Le faisan, équipé de faux-becs pendant sa croissance, est vendu à 22 semaines Des oiseaux qui s’épanouissent en volière dans le maïs.

Des espèces adaptées à la demande

Didier Curt travaille aujourd'hui avec quelque 80 sociétés de chasse, auxquelles il livre de cinq à 600 oiseaux par an. Interrogé sur l'évolution de la demande, il explique : « Il y a une quinzaine d'années, le gibier était lâché entre 20 et 30 % après les moissons.
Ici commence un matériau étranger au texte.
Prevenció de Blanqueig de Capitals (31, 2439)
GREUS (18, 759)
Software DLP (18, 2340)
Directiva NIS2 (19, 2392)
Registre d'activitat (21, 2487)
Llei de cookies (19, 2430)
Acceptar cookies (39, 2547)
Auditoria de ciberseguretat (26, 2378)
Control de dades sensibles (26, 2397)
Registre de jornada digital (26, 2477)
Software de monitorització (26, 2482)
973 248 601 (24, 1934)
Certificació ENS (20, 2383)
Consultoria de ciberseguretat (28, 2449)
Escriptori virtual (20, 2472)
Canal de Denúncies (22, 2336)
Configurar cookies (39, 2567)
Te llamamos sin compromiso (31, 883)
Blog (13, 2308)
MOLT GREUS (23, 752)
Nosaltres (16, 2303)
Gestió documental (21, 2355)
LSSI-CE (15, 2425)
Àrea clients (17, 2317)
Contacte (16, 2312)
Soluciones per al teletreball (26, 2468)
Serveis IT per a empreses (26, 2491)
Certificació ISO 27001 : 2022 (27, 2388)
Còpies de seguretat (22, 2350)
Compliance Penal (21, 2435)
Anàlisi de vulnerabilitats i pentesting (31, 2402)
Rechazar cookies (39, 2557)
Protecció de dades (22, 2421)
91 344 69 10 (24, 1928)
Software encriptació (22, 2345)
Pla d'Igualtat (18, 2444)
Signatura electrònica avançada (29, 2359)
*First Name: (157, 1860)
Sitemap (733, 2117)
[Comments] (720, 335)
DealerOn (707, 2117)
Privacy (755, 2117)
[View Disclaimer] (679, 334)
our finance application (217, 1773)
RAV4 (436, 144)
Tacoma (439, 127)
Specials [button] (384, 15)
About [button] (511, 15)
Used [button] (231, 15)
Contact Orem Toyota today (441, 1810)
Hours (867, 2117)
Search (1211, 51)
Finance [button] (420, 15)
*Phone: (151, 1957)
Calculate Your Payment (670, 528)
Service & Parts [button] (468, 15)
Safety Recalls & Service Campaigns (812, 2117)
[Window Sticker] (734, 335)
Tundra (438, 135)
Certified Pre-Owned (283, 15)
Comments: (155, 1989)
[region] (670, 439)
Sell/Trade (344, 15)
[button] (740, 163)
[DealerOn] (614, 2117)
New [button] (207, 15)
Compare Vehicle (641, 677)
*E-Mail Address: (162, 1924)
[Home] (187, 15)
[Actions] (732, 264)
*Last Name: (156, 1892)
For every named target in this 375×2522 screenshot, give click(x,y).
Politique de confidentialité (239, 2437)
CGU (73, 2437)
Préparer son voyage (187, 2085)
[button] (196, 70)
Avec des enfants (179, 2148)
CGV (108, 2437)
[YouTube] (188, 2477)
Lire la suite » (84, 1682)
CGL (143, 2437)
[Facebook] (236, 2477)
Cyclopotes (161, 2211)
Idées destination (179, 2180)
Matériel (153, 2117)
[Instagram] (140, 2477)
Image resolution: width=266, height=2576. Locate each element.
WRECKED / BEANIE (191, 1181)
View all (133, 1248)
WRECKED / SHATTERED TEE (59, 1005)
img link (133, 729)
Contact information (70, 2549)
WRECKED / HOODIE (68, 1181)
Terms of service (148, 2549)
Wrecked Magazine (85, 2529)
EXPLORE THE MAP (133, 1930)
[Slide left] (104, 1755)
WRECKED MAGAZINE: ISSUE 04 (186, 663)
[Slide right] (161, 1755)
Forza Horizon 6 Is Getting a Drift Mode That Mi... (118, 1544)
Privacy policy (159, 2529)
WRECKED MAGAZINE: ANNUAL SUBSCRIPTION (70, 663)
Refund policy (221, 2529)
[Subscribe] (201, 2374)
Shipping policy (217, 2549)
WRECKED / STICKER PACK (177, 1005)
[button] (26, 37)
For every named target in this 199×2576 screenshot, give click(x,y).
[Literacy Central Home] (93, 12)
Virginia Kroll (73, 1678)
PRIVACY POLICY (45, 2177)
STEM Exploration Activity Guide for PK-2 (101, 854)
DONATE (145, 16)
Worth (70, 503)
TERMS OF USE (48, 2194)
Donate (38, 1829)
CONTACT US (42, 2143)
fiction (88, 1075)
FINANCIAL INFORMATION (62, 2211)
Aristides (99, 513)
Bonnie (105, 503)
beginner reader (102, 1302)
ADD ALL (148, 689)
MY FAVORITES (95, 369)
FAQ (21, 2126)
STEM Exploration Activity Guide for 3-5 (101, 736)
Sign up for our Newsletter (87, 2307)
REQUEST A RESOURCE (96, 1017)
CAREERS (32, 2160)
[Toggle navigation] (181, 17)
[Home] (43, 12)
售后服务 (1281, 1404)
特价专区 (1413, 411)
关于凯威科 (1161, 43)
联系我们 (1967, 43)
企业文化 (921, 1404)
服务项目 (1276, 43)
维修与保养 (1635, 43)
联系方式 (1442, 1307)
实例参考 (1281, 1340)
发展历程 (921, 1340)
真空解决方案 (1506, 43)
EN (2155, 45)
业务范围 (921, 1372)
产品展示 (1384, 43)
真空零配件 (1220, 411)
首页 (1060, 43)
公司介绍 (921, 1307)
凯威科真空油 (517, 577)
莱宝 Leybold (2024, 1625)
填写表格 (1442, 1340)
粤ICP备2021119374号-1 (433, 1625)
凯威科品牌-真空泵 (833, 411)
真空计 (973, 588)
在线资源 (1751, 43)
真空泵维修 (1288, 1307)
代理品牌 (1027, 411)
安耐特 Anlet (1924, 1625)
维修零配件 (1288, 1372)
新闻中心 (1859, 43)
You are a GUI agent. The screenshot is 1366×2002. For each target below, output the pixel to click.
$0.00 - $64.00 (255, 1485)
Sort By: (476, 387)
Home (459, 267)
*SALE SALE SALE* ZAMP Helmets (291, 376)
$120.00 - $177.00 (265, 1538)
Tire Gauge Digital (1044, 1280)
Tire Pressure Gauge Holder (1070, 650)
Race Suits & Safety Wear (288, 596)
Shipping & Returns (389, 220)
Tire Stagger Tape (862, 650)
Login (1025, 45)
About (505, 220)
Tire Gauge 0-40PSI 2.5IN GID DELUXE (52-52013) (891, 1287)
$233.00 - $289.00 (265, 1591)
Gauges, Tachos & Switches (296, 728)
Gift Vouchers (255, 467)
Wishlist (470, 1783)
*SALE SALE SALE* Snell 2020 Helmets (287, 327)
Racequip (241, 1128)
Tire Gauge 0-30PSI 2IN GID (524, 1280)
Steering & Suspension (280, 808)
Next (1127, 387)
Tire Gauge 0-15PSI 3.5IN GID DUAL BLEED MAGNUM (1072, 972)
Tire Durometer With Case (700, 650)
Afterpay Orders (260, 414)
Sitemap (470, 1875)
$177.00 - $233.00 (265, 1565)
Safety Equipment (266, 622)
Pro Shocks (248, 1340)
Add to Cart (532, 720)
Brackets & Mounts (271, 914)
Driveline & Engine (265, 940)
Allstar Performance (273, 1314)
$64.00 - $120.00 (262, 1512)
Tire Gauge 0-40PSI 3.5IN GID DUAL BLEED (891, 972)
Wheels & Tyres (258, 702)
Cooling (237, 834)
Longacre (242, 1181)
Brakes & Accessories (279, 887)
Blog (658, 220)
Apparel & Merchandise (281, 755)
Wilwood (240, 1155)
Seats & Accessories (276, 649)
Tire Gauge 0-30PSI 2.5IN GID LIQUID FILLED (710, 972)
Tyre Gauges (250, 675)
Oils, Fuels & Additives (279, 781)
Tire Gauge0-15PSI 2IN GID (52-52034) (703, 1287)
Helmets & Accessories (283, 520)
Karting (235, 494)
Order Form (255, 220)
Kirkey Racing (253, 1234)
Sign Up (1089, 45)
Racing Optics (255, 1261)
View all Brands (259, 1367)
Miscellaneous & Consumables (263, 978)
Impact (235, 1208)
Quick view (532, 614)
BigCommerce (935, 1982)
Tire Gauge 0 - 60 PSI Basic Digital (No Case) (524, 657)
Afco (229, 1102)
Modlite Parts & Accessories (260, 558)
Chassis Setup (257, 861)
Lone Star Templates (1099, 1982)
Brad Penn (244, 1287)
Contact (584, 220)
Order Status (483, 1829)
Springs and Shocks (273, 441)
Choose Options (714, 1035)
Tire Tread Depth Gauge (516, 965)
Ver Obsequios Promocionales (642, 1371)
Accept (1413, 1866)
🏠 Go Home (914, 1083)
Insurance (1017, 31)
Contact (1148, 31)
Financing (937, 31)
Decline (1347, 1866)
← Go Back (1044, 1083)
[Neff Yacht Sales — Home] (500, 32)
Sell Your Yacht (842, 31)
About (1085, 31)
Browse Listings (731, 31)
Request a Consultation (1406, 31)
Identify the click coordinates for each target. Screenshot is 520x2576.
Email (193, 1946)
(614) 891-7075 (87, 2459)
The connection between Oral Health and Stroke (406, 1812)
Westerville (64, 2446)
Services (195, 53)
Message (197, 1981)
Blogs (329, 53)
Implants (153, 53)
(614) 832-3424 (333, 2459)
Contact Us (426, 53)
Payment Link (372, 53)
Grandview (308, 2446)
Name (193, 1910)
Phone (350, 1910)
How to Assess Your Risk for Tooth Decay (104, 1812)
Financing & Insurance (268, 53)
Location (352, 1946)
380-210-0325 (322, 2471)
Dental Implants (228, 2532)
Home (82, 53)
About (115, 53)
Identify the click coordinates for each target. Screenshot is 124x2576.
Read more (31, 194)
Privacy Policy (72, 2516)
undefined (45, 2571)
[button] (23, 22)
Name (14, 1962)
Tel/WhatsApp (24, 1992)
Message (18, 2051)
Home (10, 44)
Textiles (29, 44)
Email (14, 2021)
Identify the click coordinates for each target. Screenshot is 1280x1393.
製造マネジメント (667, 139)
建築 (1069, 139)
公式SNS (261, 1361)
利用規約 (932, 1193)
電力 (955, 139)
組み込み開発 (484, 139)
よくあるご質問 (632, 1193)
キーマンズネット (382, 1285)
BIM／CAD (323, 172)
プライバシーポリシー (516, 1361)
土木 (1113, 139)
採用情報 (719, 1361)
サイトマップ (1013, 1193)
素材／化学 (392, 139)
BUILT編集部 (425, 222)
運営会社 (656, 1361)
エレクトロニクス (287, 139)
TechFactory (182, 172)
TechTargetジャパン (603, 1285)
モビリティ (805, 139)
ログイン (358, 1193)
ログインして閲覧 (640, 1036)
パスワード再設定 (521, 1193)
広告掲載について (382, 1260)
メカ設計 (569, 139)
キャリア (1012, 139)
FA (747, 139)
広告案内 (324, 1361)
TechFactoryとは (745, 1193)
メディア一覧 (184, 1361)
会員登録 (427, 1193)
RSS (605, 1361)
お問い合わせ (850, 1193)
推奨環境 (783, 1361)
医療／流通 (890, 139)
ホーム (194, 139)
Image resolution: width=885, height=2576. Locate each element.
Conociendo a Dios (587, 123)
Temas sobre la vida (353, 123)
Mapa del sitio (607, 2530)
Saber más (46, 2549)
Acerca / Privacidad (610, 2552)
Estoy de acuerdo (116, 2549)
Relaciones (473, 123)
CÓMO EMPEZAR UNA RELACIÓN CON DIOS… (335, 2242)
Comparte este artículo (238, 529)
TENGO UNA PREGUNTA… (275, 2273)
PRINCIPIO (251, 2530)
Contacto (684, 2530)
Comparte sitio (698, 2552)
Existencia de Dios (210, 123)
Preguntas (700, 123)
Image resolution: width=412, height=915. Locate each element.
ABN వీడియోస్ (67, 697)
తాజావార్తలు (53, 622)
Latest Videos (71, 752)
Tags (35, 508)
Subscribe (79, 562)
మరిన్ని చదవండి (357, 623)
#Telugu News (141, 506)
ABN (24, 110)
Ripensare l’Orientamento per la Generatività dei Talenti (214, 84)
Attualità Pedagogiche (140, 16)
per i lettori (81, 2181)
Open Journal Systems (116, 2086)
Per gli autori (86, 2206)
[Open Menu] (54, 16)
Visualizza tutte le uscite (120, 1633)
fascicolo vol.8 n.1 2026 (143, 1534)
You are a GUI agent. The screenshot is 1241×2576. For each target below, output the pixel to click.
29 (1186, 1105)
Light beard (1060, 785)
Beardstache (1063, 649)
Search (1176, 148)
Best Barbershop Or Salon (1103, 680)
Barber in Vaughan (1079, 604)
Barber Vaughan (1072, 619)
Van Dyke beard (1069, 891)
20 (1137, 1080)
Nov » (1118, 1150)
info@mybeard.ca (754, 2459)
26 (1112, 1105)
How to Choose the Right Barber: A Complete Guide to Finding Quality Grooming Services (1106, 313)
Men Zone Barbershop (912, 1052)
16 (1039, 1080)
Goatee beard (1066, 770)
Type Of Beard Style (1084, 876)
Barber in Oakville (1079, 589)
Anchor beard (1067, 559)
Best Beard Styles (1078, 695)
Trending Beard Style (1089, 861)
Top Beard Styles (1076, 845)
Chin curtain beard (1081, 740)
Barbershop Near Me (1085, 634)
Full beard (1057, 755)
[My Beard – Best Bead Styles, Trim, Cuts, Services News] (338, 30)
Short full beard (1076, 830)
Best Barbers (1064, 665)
Sur les faisans il y avait 50 % de perte à cause des prédateurs (renards, fouines, rapaces...), donc des pertes financières importantes. Aujourd'hui, ils sont lâchés deux jours avant l'ouverture de la chasse, et le canard début juillet. La demande des sociétés est proportionnelle au nombre de chasseurs, en général une pièce de gibier par chasseur et par dimanche. Mais il y a de moins en moins de chasseurs, du fait que les jeunes ont tellement de possibilités de loisirs..., que les nouveaux habitants dans les villages se plaignent plus qu'avant de la chasse et surtout à cause de la raréfaction du gibier ». Quant aux aptitudes de chaque espèce, Didier est incollable :
« La perdrix rouge est plus adaptée à la petite montagne et les zones de plaine où l'on trouve de grandes parcelles de maïs. La grise est adaptée à la zone de plaine, son habitat naturel, et à la petite chasse en superficie. La rouge est beaucoup plus sauvage. Pour le canard, on a plusieurs souches : du « commun », du « croisé US » et de « l'obscur » (noir). En général, je vends une souche par société. Les communales prennent
95 % de « commun » et les sociétés privées
80 % d'US pour le sport, car il est plus petit, vole plus vite et plus loin. La demande en perdrix représente 50 % de celle en faisans ». Et de conclure : « le taux de récupération à la chasse est de 50 à 60 % pour le faisan et entre 20 et 30 % pour la perdrix car elle est plus petite, plus difficile à tirer et plus sauvage ».